## What is expected
Copy the data below verbatim, limited to the stretch from the line containing "Viewport: 1144px width, 561px" through the line containing "Focus the company", both ends included.

## Data in this exercise
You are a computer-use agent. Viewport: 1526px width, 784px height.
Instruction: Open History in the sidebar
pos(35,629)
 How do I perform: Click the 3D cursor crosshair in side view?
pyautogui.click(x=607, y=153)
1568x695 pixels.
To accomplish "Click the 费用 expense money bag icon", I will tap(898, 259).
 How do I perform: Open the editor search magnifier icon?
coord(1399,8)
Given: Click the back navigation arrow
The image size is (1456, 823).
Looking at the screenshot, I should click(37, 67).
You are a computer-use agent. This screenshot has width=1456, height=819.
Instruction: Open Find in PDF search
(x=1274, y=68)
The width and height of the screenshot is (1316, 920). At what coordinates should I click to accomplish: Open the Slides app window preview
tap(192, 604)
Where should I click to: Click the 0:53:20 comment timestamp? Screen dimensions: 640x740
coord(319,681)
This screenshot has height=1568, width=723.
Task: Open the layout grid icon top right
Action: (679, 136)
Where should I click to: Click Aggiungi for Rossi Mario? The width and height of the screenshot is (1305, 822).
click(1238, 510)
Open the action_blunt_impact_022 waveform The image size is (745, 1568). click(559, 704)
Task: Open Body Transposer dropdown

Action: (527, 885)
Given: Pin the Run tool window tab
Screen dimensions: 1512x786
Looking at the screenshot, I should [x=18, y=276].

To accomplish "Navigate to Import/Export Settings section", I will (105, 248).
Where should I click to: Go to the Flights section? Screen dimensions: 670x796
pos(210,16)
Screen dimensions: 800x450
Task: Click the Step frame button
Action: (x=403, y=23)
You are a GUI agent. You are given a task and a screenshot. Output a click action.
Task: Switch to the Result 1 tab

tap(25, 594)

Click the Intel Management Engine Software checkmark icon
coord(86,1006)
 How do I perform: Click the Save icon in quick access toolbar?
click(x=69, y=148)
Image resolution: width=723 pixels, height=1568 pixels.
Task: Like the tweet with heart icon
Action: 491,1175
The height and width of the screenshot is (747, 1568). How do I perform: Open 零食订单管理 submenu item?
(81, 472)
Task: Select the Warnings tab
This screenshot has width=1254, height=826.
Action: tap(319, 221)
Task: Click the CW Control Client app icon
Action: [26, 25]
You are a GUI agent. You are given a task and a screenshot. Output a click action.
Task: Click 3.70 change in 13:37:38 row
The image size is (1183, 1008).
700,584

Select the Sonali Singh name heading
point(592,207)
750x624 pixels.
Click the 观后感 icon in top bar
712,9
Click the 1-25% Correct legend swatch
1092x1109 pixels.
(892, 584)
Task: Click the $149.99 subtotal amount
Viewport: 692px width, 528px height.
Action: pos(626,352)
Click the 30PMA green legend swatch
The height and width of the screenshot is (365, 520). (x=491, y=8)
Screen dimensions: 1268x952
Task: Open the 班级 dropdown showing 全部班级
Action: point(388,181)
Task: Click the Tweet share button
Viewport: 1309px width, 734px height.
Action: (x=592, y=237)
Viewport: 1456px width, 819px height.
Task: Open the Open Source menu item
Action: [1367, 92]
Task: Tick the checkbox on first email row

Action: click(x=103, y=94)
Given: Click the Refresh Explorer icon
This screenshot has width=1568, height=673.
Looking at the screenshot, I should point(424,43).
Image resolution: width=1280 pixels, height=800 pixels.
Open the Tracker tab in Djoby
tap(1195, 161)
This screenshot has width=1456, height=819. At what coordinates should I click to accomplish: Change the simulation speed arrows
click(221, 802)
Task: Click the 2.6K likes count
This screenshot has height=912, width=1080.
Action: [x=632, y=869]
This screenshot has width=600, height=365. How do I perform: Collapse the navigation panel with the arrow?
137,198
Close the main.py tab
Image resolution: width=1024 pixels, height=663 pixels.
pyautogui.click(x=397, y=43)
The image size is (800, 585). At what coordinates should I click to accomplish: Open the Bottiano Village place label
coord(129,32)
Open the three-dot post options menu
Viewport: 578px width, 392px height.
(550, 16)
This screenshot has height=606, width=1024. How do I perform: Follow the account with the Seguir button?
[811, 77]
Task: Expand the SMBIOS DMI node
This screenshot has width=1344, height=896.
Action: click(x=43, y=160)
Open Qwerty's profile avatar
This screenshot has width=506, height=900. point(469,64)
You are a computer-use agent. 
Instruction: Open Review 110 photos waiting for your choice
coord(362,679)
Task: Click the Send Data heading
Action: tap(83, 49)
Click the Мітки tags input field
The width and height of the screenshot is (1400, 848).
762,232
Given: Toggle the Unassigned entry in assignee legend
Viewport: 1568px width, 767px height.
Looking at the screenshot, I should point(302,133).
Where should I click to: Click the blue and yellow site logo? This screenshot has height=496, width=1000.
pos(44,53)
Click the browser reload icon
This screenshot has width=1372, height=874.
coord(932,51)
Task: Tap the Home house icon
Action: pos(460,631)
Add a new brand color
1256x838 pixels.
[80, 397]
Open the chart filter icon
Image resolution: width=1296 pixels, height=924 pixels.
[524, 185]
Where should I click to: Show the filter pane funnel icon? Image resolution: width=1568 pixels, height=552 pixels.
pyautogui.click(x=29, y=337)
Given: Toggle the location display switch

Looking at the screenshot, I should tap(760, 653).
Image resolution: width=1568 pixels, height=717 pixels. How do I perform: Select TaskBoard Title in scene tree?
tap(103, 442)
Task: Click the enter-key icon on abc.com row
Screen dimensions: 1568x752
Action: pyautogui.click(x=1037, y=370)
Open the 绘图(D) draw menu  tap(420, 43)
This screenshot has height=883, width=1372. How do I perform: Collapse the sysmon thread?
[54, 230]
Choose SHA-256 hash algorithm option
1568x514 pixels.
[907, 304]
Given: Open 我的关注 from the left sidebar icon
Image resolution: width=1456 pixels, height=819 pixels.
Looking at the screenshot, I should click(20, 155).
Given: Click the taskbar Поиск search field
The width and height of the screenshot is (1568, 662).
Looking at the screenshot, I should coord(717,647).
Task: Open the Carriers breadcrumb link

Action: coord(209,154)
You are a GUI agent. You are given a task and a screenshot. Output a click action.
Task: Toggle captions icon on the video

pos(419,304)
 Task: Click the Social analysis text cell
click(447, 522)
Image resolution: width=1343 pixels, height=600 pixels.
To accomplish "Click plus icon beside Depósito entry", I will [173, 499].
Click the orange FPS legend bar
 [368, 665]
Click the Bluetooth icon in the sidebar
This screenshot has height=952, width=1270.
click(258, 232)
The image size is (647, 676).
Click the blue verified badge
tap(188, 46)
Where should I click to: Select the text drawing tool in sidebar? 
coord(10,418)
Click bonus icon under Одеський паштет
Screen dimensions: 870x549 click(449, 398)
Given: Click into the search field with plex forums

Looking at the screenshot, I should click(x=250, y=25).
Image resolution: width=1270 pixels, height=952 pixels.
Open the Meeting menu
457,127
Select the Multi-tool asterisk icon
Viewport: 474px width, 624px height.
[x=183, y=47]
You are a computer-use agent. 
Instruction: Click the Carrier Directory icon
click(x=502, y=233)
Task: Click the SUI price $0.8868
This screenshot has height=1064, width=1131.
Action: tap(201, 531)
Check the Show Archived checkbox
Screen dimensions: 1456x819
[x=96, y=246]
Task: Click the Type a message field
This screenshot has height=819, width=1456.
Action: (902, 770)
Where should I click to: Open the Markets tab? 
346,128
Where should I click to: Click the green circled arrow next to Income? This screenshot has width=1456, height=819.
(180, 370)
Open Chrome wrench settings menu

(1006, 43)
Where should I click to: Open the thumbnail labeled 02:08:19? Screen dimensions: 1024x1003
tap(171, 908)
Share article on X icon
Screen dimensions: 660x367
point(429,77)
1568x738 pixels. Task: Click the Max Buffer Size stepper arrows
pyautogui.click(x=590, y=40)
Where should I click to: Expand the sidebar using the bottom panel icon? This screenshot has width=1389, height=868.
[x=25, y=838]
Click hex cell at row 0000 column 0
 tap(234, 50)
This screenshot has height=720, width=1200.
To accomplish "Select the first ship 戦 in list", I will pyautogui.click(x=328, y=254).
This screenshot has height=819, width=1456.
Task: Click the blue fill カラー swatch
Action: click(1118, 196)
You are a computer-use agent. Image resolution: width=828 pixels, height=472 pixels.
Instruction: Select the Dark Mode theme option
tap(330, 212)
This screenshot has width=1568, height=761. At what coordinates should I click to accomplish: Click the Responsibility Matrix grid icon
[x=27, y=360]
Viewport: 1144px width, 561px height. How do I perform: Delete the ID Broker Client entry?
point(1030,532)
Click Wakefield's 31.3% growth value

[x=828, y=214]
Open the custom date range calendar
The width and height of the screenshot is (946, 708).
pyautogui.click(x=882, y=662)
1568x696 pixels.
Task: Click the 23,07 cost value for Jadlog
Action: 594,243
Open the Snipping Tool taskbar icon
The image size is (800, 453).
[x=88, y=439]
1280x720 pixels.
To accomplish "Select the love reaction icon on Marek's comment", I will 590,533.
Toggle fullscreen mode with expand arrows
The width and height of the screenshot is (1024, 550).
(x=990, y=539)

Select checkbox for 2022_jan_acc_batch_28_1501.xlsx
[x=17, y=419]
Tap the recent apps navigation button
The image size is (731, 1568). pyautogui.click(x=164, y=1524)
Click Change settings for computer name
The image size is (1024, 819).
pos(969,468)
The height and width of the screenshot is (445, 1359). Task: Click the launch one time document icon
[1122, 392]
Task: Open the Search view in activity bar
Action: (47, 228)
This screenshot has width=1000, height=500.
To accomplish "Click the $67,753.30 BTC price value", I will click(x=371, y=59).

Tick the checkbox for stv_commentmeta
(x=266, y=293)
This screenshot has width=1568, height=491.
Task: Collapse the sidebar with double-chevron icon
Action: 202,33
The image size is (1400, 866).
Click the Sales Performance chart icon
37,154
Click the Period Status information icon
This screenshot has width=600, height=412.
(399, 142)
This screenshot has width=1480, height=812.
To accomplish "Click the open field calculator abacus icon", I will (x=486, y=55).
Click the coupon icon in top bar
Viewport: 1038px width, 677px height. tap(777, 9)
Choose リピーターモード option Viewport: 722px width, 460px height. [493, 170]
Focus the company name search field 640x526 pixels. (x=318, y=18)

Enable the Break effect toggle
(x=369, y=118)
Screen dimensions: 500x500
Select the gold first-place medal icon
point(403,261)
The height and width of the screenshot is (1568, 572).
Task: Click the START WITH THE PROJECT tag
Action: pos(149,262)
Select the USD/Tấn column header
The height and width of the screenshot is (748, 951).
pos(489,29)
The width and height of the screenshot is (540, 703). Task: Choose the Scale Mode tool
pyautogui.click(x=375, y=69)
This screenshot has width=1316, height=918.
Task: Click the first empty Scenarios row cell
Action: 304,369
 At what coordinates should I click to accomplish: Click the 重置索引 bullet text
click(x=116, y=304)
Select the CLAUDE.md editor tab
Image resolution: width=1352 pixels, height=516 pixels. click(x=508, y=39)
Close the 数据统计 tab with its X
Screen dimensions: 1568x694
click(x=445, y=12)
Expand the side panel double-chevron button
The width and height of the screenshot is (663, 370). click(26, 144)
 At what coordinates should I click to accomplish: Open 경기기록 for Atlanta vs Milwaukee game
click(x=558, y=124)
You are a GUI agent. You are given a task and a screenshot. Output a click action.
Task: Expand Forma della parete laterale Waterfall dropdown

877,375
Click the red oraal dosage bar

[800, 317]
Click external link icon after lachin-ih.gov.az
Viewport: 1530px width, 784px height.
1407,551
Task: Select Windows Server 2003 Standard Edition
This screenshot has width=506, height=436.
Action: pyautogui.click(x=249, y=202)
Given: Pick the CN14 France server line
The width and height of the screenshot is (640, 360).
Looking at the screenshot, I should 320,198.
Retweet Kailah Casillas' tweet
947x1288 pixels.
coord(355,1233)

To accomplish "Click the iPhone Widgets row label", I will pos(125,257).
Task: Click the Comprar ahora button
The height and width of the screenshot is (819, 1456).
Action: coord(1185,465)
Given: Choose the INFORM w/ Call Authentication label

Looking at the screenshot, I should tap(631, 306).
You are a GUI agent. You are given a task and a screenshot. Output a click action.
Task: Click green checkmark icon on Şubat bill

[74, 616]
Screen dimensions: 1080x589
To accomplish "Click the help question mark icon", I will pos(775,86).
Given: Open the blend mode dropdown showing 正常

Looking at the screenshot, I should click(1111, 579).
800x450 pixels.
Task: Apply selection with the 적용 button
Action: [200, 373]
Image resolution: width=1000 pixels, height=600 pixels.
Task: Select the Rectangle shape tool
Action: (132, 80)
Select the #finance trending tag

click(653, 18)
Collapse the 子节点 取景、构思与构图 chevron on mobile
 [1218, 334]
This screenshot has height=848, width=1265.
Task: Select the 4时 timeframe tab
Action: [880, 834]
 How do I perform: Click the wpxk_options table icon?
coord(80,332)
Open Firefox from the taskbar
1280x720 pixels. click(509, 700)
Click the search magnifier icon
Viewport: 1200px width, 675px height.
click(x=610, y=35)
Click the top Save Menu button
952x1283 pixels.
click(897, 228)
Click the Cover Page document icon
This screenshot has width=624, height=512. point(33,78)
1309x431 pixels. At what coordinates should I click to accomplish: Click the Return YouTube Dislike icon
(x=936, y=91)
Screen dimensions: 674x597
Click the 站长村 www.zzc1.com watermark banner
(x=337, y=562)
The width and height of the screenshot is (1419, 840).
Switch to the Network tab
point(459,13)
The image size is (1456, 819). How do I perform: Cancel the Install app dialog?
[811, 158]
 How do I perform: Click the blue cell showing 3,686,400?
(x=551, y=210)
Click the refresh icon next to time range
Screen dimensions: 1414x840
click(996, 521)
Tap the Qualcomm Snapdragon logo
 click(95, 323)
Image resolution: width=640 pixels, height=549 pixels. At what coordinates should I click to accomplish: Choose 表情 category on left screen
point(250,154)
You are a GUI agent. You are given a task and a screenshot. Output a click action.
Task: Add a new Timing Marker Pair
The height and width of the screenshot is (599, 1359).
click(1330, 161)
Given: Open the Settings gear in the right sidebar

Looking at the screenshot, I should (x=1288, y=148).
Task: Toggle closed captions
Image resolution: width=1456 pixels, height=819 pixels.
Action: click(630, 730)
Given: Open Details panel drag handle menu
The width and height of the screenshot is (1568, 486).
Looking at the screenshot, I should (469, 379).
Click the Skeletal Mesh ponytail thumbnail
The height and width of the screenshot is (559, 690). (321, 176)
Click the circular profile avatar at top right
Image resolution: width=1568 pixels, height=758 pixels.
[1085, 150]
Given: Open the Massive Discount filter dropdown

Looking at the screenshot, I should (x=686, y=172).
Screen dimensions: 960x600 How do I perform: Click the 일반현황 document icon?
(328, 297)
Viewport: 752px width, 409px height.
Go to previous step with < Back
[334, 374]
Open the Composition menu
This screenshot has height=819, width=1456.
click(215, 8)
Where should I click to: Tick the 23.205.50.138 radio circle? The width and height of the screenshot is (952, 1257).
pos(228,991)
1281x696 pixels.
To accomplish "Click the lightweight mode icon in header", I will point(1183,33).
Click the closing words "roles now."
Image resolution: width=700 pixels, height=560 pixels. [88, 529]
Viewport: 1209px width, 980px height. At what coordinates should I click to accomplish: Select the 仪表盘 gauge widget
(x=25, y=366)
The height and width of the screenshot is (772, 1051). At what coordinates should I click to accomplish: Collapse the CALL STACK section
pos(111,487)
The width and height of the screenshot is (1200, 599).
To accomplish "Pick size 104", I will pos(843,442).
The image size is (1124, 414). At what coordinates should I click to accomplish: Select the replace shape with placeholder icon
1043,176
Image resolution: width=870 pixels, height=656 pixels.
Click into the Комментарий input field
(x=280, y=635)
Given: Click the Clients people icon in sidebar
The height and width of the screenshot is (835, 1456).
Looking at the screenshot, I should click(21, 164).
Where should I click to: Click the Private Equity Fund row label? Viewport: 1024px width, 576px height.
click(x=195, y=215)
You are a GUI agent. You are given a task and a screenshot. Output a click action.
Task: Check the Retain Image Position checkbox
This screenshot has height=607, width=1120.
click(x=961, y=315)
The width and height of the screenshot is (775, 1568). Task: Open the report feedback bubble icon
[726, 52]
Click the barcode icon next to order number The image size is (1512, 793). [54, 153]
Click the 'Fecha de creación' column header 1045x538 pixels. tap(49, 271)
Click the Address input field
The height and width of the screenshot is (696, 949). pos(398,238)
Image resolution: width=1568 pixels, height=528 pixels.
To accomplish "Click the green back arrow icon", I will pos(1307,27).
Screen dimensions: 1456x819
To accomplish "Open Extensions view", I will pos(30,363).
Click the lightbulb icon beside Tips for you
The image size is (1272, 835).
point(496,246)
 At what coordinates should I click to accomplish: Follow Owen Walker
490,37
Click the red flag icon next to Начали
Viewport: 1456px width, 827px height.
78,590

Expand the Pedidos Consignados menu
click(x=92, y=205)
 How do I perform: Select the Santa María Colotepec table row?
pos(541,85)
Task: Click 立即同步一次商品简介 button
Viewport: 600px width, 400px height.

## Right answer
Viewport: 1144px width, 561px height. How do I perform: Delete the ID Broker Client entry?
point(1030,532)
Click Wakefield's 31.3% growth value

[x=828, y=214]
Open the custom date range calendar
The width and height of the screenshot is (946, 708).
pyautogui.click(x=882, y=662)
1568x696 pixels.
Task: Click the 23,07 cost value for Jadlog
Action: 594,243
Open the Snipping Tool taskbar icon
The image size is (800, 453).
[x=88, y=439]
1280x720 pixels.
To accomplish "Select the love reaction icon on Marek's comment", I will 590,533.
Toggle fullscreen mode with expand arrows
The width and height of the screenshot is (1024, 550).
(x=990, y=539)

Select checkbox for 2022_jan_acc_batch_28_1501.xlsx
[x=17, y=419]
Tap the recent apps navigation button
The image size is (731, 1568). pyautogui.click(x=164, y=1524)
Click Change settings for computer name
The image size is (1024, 819).
pos(969,468)
The height and width of the screenshot is (445, 1359). Task: Click the launch one time document icon
[1122, 392]
Task: Open the Search view in activity bar
Action: (47, 228)
This screenshot has width=1000, height=500.
To accomplish "Click the $67,753.30 BTC price value", I will click(x=371, y=59).

Tick the checkbox for stv_commentmeta
(x=266, y=293)
This screenshot has width=1568, height=491.
Task: Collapse the sidebar with double-chevron icon
Action: 202,33
The image size is (1400, 866).
Click the Sales Performance chart icon
37,154
Click the Period Status information icon
This screenshot has width=600, height=412.
(399, 142)
This screenshot has width=1480, height=812.
To accomplish "Click the open field calculator abacus icon", I will (x=486, y=55).
Click the coupon icon in top bar
Viewport: 1038px width, 677px height. tap(777, 9)
Choose リピーターモード option Viewport: 722px width, 460px height. [493, 170]
Focus the company name search field 640x526 pixels. (x=318, y=18)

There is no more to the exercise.